Similar to the first analysis, the second analysis also tested the effect of a synthesized model on the predication power because of the mathematic approximation (drawback) and benefit of adding additional risk factors.
The results showed that the prediction power of the more comprehensive synthesized model is statistically higher than that of the simple empirical model while the prediction power was evaluated as the goodness of fit in the NHEFS data.
NHEFS is a longitudinal and censored data set meaning different individuals may have different lengths of follow-up time. When the goodness of fit was evaluated, the length of follow-up time in the NHEFS data was controlled, but they were not considered when the sensitivity, specificity and ROC were calculated. This may partially explain why the synthesized model was only shown to be modestly improved when those parameters were used.
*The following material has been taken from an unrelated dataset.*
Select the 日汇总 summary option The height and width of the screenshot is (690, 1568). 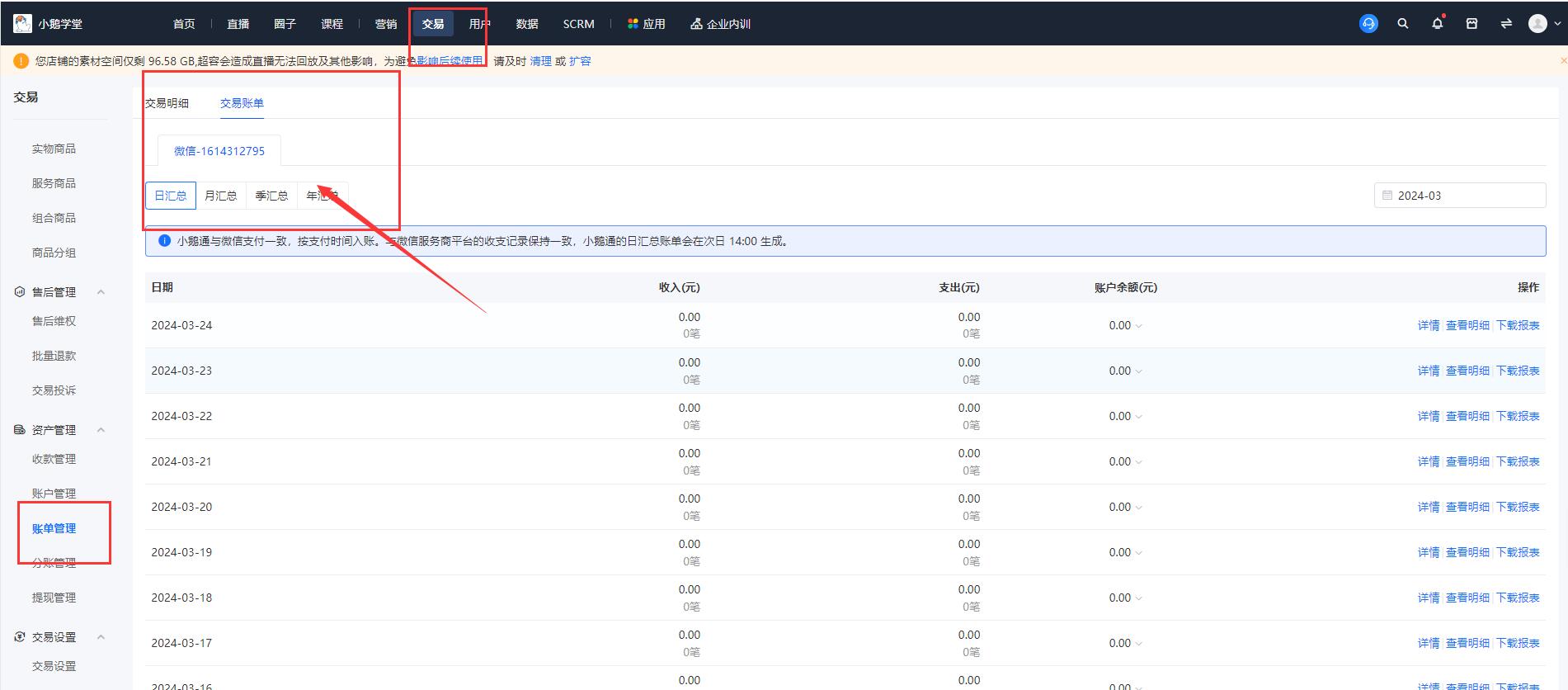point(171,196)
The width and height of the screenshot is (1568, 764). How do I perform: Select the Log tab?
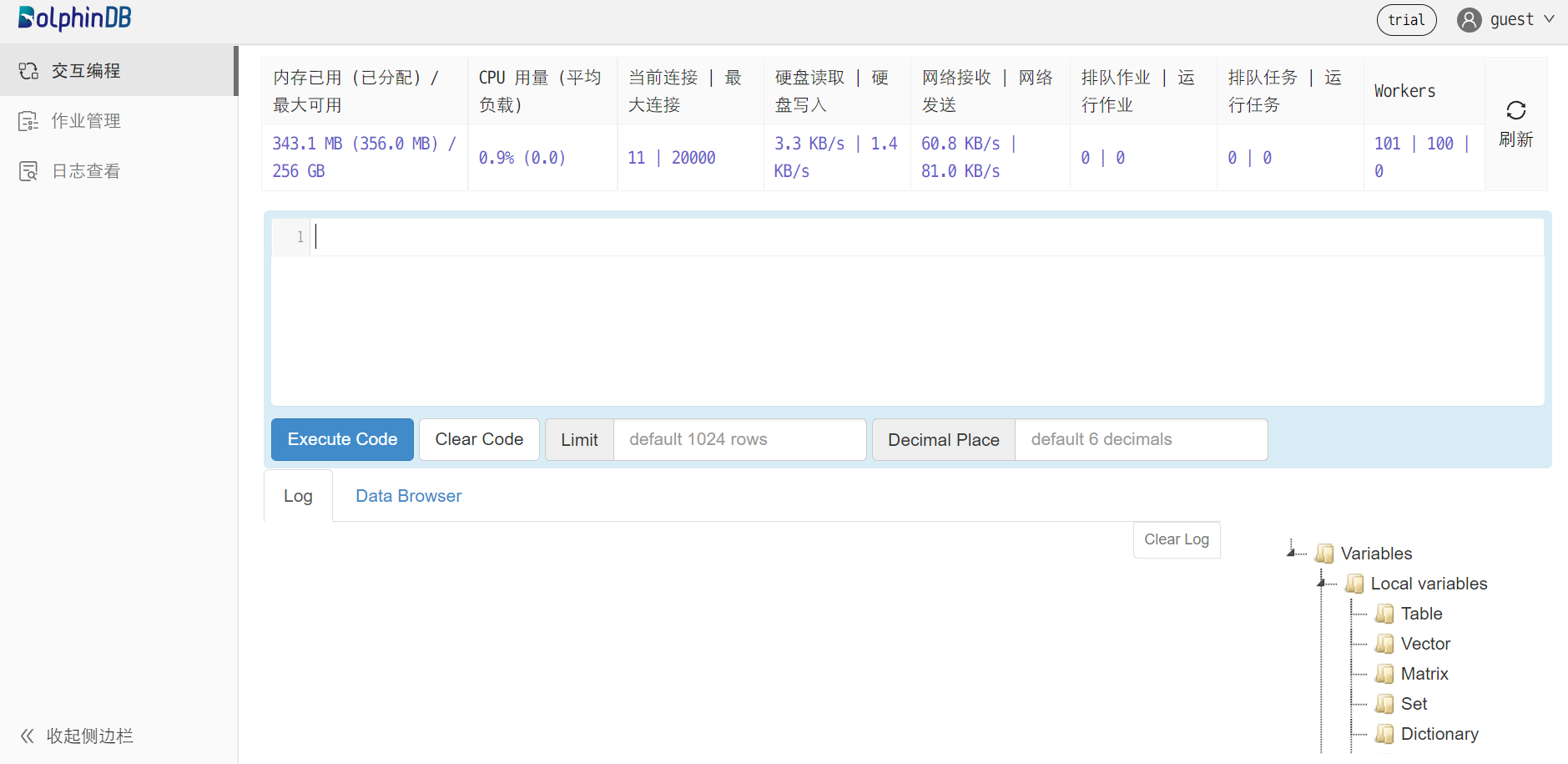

In this second analysis, the increase of predication power by Synthesis Analysis was achieved even though the input information used in the Synthesis Analysis was different from the risk factor-outcome association in the NHEFS data. When developing the synthesized model we were not aware of the predictive power of the variables available in NHEFS. It is not too surprising that two of the nine variables we chose were not significantly predictive of CHD death in the NHEFS. The robustness of the Synthesis Analysis was demonstrated by its ability to obtain increased predictive accuracy despite deviations among variables in a given cohort. The strength of this technique is in developing models where all the variables are not available in a single data set.
Synthesis Analysis has some inherent limitations. First, subjective selection is involved in identifying the univariate associations of individual risk factors with disease from multiple studies from the literature. Careful meta-analysis can reduce this selection bias somewhat. Second, Synthesis Analysis cannot provide an estimate of the standard deviation for each estimated probability from the equation. Therefore, no statistical test can yet be done to test the significance of the estimated probabilities. Third, Synthesis Analysis is unable to detect, and then include, any previously undetected interactions among any of the new variables in the model. Synthesis Analysis, like meta-analysis, cannot generate new information but only summarize currently existing information. However, if interactions have been detected and documented in the literature then these terms can be added in a manner similar to terms without interactions. This was done for the three variables with different betas for men and women. Fourth, the validity of one synthesized model will not guarantee the validity of others. Diseases and their predictors are different. The validity of any synthesized model will depend on the balance of the benefit of including more risk factors and the cost of the noise that is introduced in the process. Noise would come from the variability in literature reports, the added assumptions, and the inherent approximation of the Synthesis Analysis procedure.
In this paper we introduced a statistical method, Synthesis Analysis, which can combine multiple longitudinal research findings from the medical literature to build evidence-based chronic disease prediction models where none now exist. Synthesized models could provide useful tools for health professionals, health promotion and managed care organizations in assessing the disease risks of individuals. Research will continue to further define the applicability and limitations of this method.